I also felt Parslow had an excellent game, his best for us so far. He reads the game well, as does Downes and I like the way they seem decisive with clearances - no fuss, if it needs to go, it goes.
Munns had given us real creativity, and has been involved in all four of our goals so far, scoring one, taking corners which lead to two others and with a slide-rule ball for the other one. A small midfielder in the mould of ones which have gone before - but this one seems to have end product.
In the system we play, the full-backs have a tough job. They need to be good athletes and get up and down their flank all game, defending and then providing much of the width.
I felt Barthram did it better than McLennan here but as we later discovered McLennan was feeling under the weather, he deserves credit for lasting as long as he did.
Waters came off early again, giving way to another good cameo from Asa Hall, and, having hit the heights in pre-season, especially against Bristol Rovers, Waters hasn't quite scaled them again in these last two home games.
We have seen flashes of it, but he has been overshadowed a bit by his little pal Munns, and I feel we need to find a way to get the best out of him as I feel he could really be a star for us.
In some ways I think the same goes for Pell, who, with his height and power, should really be our driving force.
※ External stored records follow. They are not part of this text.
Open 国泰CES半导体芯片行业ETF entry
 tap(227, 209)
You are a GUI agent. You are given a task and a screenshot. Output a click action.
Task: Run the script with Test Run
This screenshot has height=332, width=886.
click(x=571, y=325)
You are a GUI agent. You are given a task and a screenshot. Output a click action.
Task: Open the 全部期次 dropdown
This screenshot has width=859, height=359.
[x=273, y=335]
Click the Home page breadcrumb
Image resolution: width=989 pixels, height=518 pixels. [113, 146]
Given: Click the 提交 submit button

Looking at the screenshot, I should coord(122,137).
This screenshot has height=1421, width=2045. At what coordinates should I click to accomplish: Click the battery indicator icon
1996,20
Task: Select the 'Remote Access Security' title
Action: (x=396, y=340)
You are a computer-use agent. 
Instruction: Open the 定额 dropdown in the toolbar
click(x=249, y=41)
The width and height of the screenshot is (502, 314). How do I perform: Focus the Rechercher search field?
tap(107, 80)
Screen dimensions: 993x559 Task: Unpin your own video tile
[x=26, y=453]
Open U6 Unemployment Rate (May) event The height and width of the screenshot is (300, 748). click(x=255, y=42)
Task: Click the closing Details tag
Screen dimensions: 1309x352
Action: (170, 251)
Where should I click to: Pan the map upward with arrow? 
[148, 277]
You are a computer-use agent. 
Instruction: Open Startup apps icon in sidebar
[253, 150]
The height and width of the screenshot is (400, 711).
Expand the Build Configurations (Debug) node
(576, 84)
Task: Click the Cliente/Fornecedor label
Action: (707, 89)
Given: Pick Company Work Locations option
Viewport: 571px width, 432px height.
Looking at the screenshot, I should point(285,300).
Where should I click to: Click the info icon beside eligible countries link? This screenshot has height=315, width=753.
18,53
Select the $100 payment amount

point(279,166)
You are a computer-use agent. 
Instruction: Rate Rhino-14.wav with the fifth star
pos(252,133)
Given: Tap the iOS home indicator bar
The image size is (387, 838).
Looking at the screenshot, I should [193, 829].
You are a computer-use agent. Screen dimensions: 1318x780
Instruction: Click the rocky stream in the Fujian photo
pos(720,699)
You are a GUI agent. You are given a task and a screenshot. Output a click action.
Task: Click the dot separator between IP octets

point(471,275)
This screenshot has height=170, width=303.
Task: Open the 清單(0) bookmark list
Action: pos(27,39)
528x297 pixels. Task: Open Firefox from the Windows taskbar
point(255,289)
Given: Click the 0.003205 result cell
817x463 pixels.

I felt at times on Saturday he was a little wasted out on the right, almost at times playing as a winger.
I'd like to see him maybe deployed more centrally, maybe with Munns and Waters either side of him so he can really get the ball and drive opponents back, with the trickery of the two little guys benefitting from his destructive work.
But it was a good performance and it was nice to see those slightly furrowed half-time brows replaced by full-time smiles - four points from two home games is sufficient and gets us moving in the right direction.
You can't argue with three goals, including that rarity for us of two from corners, and that even bigger rarity - a second successive clean sheet, for the first time since the start of last season, Hartlepool and Morecambe.
A look at the embryonic league table is interesting. Some patterns already seem to be forming for where teams may end up, even at this early stage.
Several of those teams who were perceived to be among the cream are already rising to the top - but as we painfully know from last season, let's remember that good starts are not necessarily a barometer for a successful campaign. Marathon, not a sprint.
At present Forest Green, Grimsby, Eastleigh, Tranmere and Wrexham occupy five of the top six places, with the other team in the top bracket being Chester, our opponents on Tuesday.
They have seven points from two 1-0 wins and a goalless draw, solid and unspectacular maybe.
Three clean sheets suggests they will be a tough nut to crack at the Deva, but we should be going there in confident mood, hopeful of getting something to keep us moving in the right direction.